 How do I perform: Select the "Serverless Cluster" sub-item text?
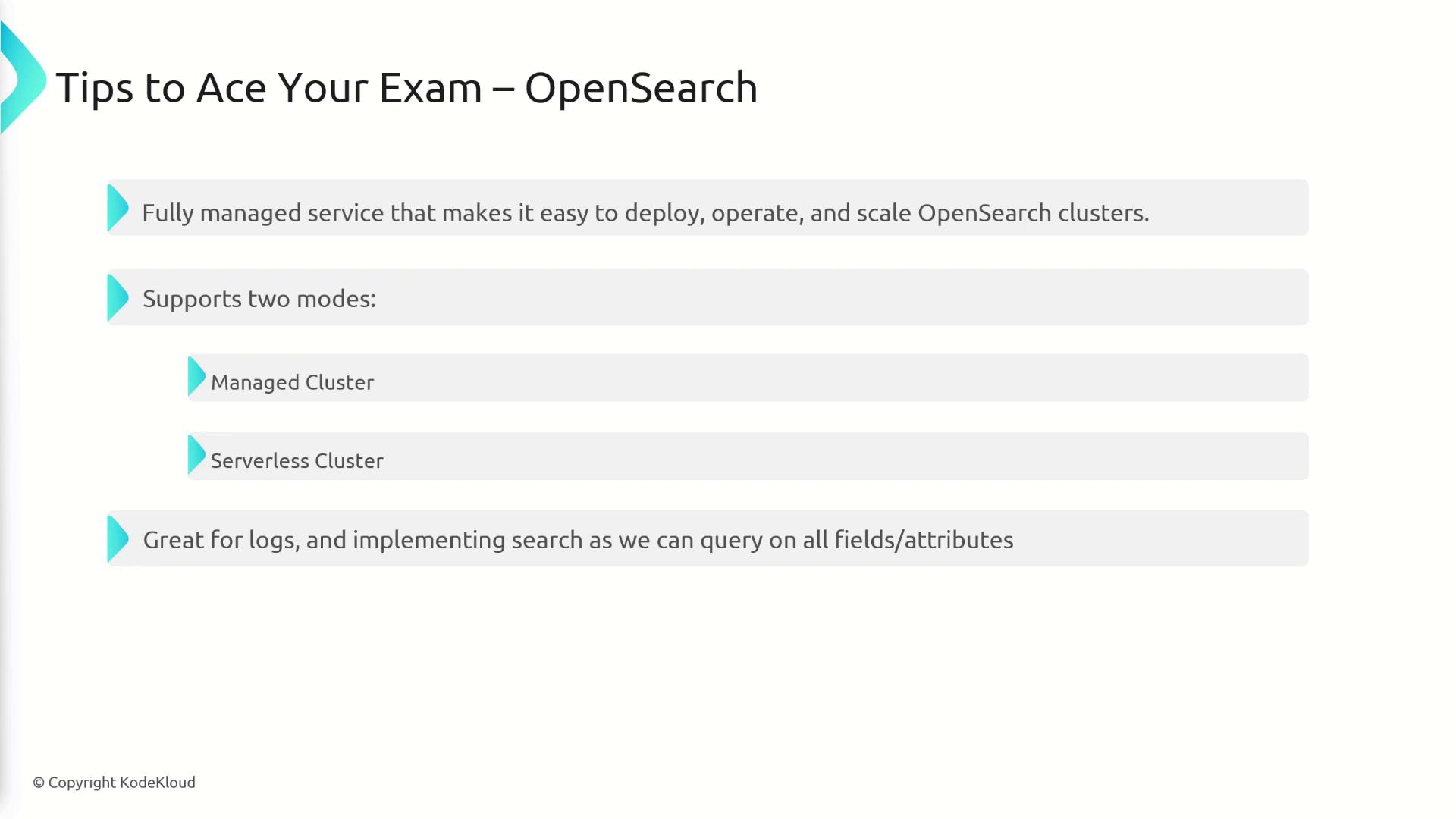coord(297,461)
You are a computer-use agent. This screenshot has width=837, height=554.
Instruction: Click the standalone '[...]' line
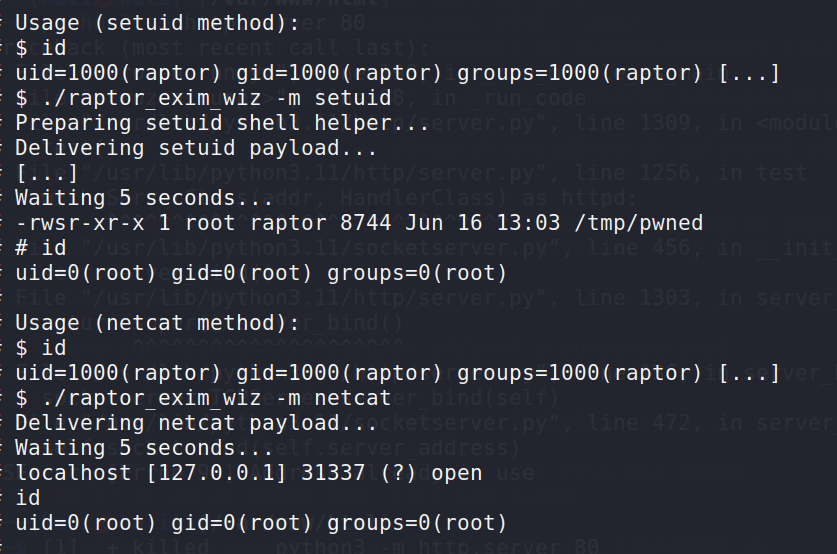[x=47, y=173]
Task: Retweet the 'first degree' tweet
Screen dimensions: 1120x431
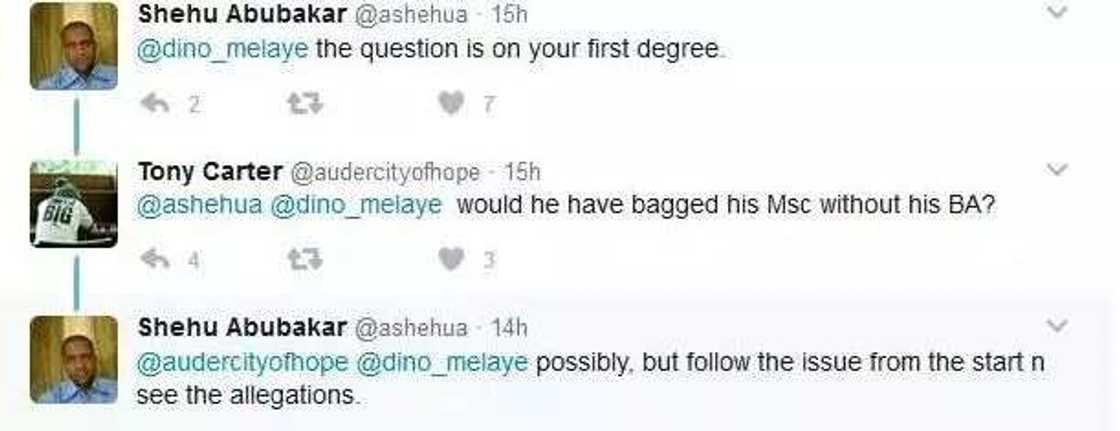Action: point(302,103)
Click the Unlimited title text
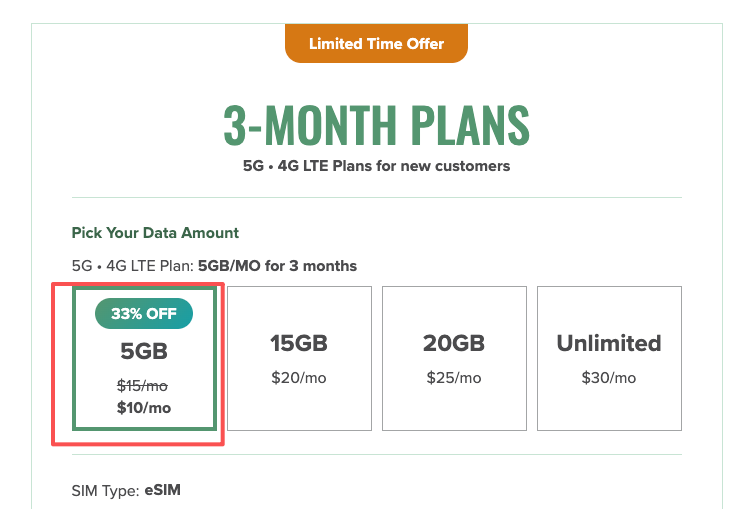This screenshot has height=509, width=753. (x=609, y=344)
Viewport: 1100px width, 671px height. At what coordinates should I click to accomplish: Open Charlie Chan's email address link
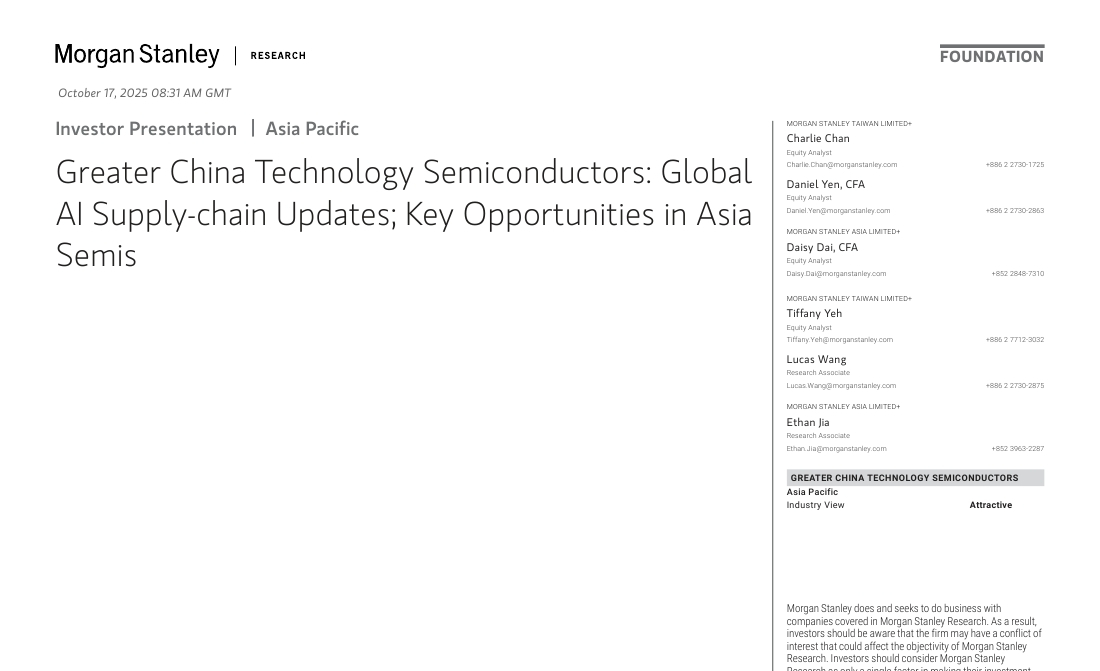pyautogui.click(x=841, y=165)

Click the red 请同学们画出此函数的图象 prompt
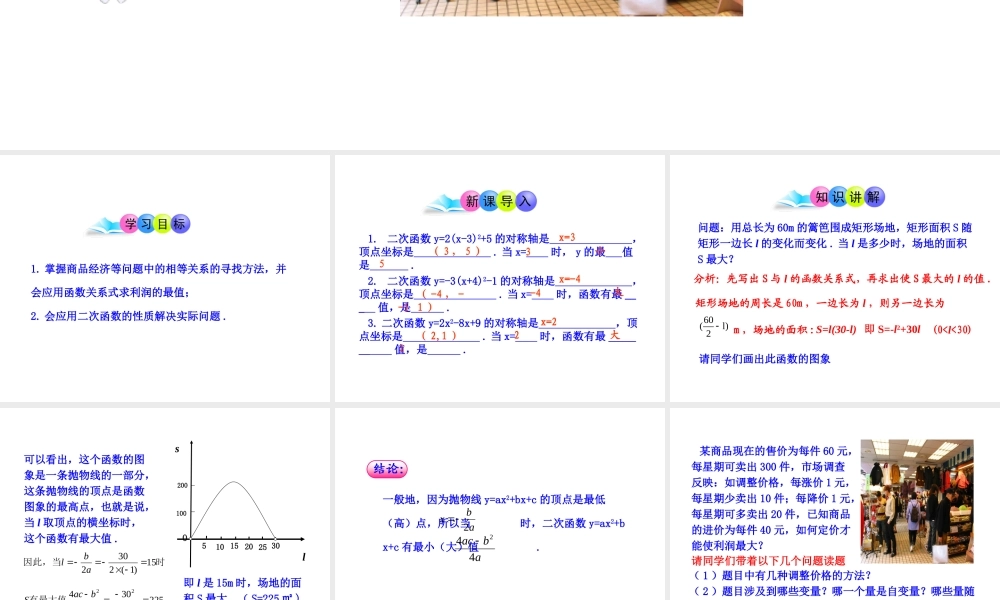[x=766, y=357]
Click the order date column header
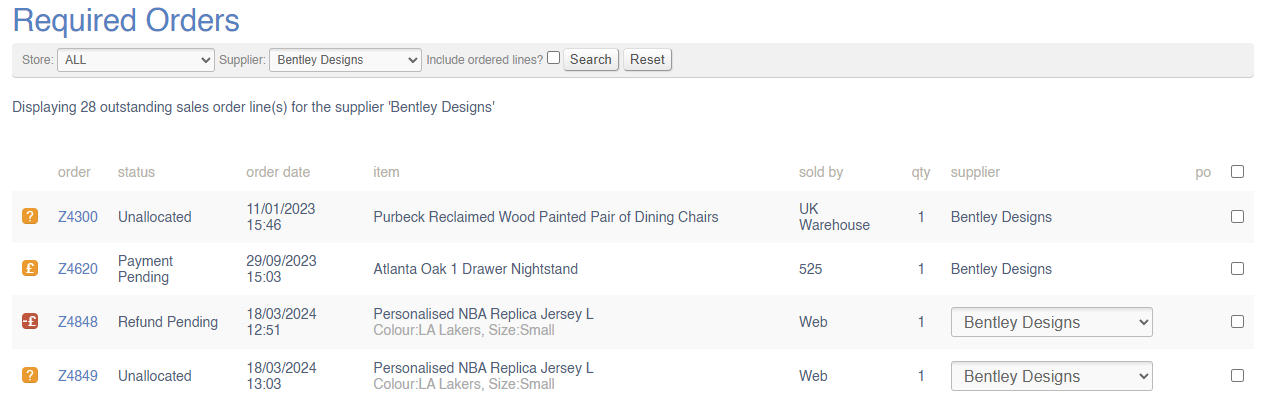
________
- _TASK REQUIREMENTS_
Only one thing is required: an exact printout of the lines from the line containing "Instruction: Click the" through the last line of the records, pictures excluded.

- _EXERCISE RESPONSE_
Instruction: Click the standalone '[...]' line
[x=47, y=173]
Task: Retweet the 'first degree' tweet
Screen dimensions: 1120x431
Action: point(302,103)
Click the Unlimited title text
This screenshot has height=509, width=753. (x=609, y=344)
Viewport: 1100px width, 671px height. At what coordinates should I click to accomplish: Open Charlie Chan's email address link
pyautogui.click(x=841, y=165)

Click the red 请同学们画出此函数的图象 prompt
[x=766, y=357]
Click the order date column header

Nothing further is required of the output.